- [Your task]:
Given the entries that follow, write out exactly the lines starting at the one containing "This screenshot has width=868, height=430." and ending at the one containing "The height and width of the screenshot is (572, 728).", both ends included, and only those.
[The data — start]
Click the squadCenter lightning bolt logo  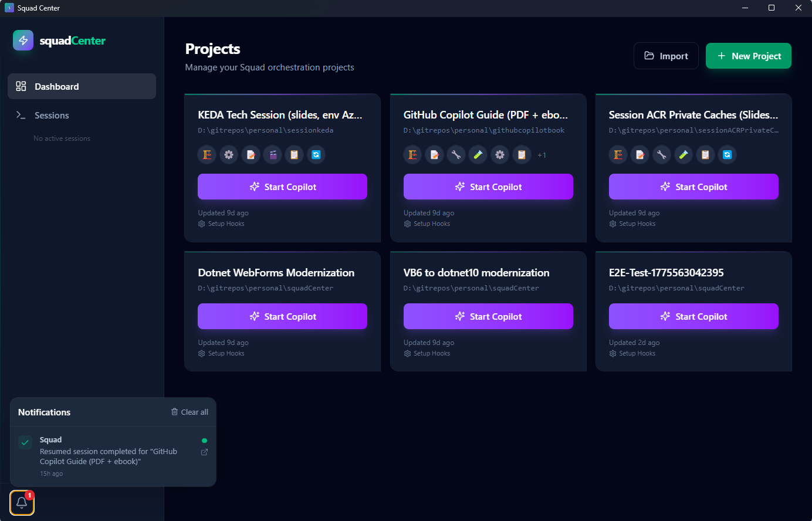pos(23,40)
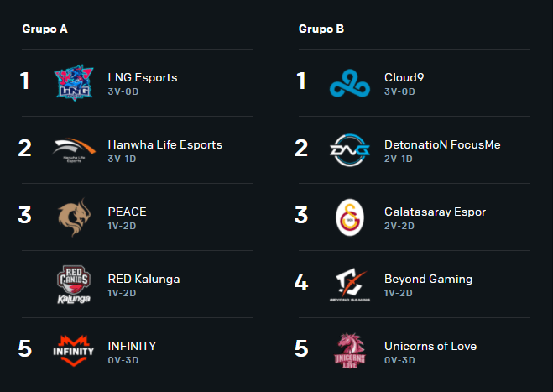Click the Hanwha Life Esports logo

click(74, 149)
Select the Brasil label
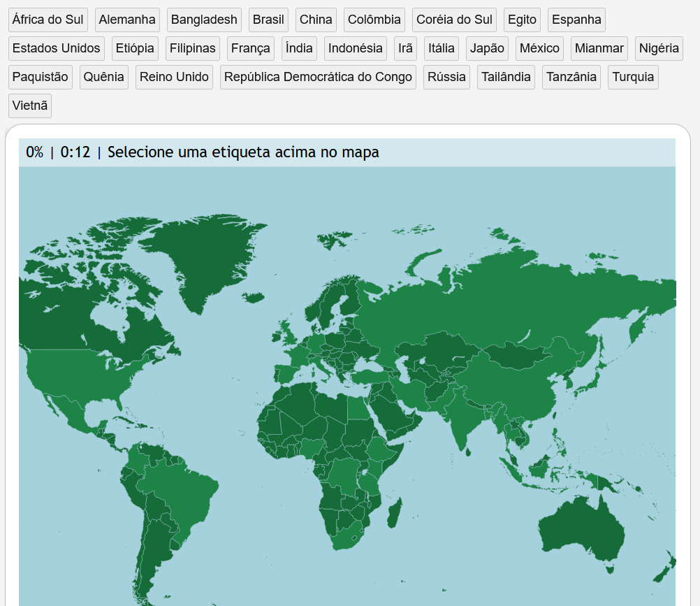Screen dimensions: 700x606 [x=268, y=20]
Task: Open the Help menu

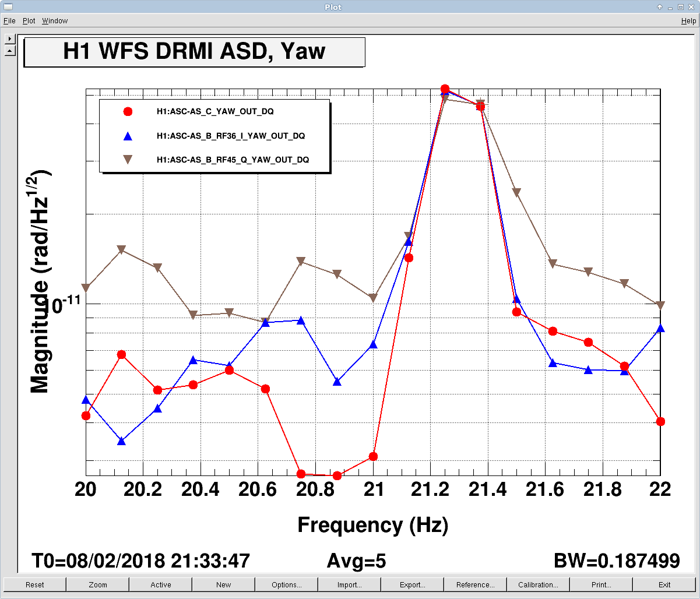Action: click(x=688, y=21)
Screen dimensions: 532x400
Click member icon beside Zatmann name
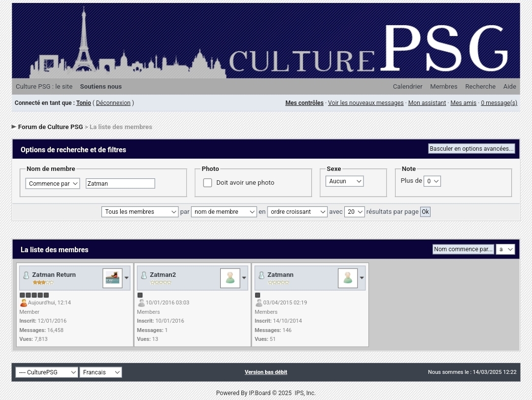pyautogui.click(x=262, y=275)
[The data — finish]
[The data — start]
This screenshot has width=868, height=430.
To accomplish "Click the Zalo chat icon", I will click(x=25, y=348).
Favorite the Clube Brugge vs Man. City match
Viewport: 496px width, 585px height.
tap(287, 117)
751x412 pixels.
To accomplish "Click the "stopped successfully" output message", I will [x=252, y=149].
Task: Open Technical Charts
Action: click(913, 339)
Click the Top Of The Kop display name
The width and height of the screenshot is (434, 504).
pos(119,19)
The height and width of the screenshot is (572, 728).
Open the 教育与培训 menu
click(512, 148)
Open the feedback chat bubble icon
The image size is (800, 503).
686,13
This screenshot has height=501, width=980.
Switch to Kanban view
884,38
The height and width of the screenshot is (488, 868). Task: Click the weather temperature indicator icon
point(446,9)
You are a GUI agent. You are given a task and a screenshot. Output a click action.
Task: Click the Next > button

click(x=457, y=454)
[The data — finish]
- [Answer for the task]:
This screenshot has width=868, height=430.
To accomplish "Click the Zalo chat icon", I will click(x=25, y=348).
Favorite the Clube Brugge vs Man. City match
Viewport: 496px width, 585px height.
tap(287, 117)
751x412 pixels.
To accomplish "Click the "stopped successfully" output message", I will [x=252, y=149].
Task: Open Technical Charts
Action: click(913, 339)
Click the Top Of The Kop display name
The width and height of the screenshot is (434, 504).
pos(119,19)
The height and width of the screenshot is (572, 728).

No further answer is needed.